Additionally, Dooley said he wouldn’t be doing his job as a parent if he wasn’t looking out for his children as well as the children of the Commonwealth.

“My daughter is very very bright,” Dooley said. “She’s way more mature than my boys. She’s not in a position to make that call if she’s with a boyfriend who is older, more dominant, or if you’re fearful that your life will be ruined or that your parents will be mad. I don’t think it sends a good message. It takes away parental rights.
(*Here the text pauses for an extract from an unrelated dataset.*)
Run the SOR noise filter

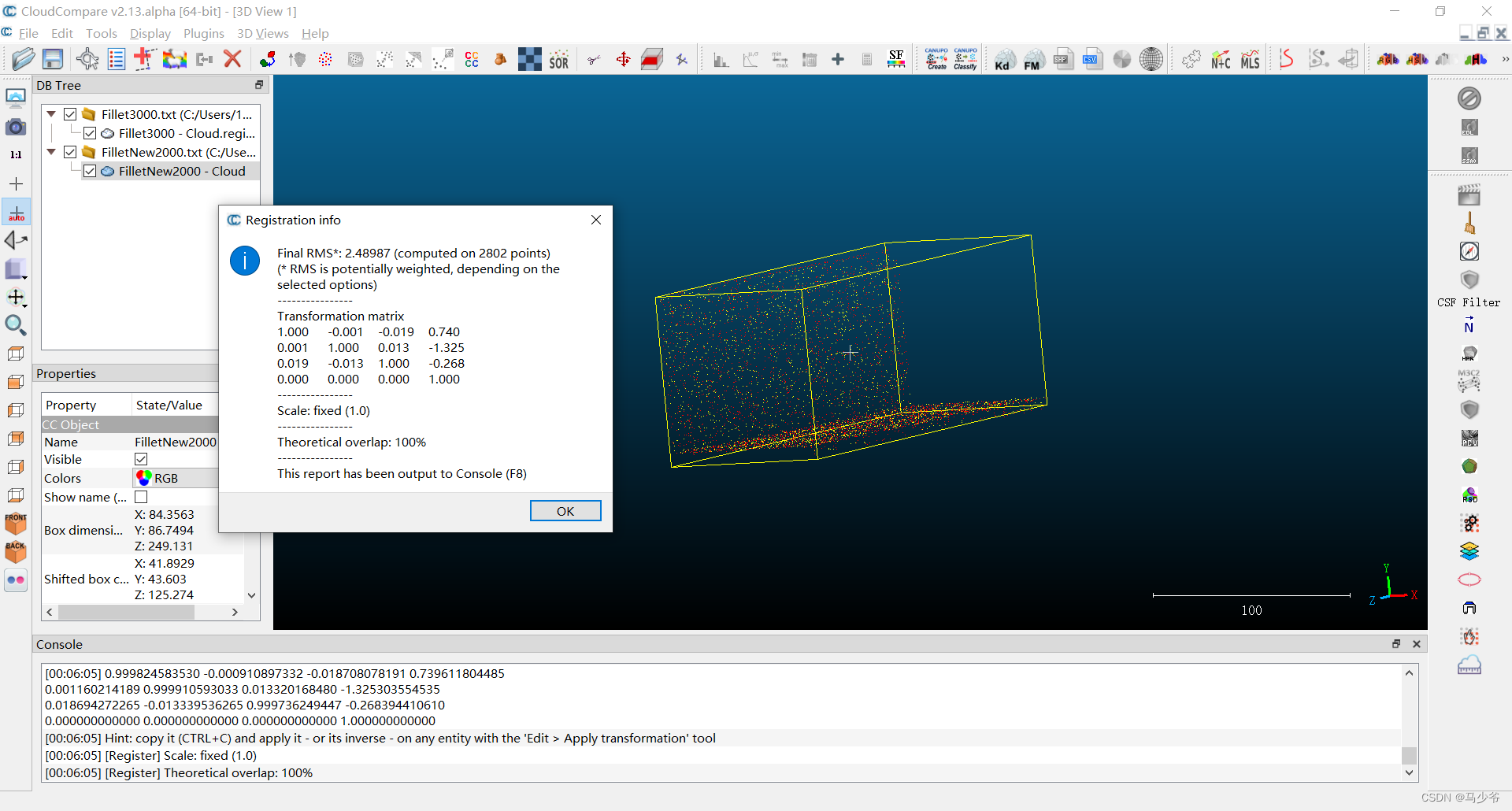tap(559, 58)
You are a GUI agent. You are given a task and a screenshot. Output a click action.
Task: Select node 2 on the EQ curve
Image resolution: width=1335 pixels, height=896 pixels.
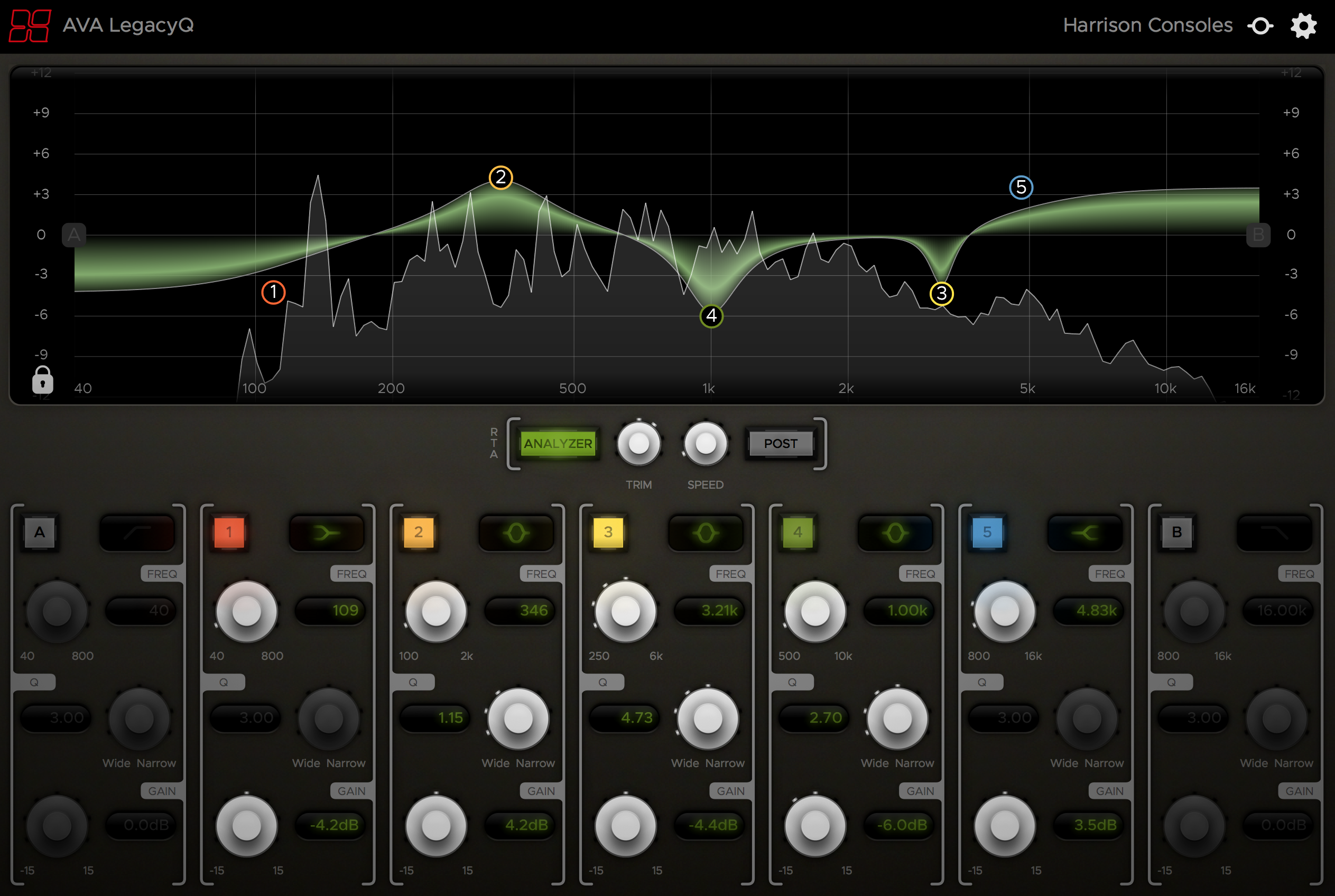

“My number-one job as my parent is to protect my children,” he added. “I just can’t even imagine getting a call that my daughter was in some sleezy abortion clinic God knows where and something went wrong and she died, couldn’t have children again, or got rushed to the hospital. As a parent, it rips my heart out.”

Will Massachusetts Governor Charlie Baker accept this abortion amendment and sign it into law? Dooley is optimistic that he won’t.

“I am hopeful,” Dooley said. “I have spoken to Governor Baker numerous times — not so much on the Amendment — on the original ROE Act, and he was adamant that he would veto it.”

However, Dooley points out that even if Governor Baker vetoes the abortion amendment, it could still become law. The Democratic Party has a veto-proof supermajority in both chambers of the Massachusetts Legislature, and the abortion amendment has already passed the House with a veto-proof majority of more than the needed two-thirds.

“This is why elections matter,” Dooley said. “Forty-nine voted against it. Thirty Republicans, 19 Democrats. We need 54 to sustain a veto so if a few more Republicans had kept their seats, we’d be there. Hopefully, if the governor vetoes, we can get the word out. I think there are some Democrats who are torn on this particular one. I think with enough outreach from their constituents, we can get it.

“Even the ones who are conflicted have an out,” he added. “They can disagree with it merely on process. They can say it shouldn’t be this Zoom call at the 11th hour at 7:30 at night. It just sends the wrong message to the people of Massachusetts. We should be transparent and honest. If we’re going forward with this, let’s at least have a true discussion and honest debate.”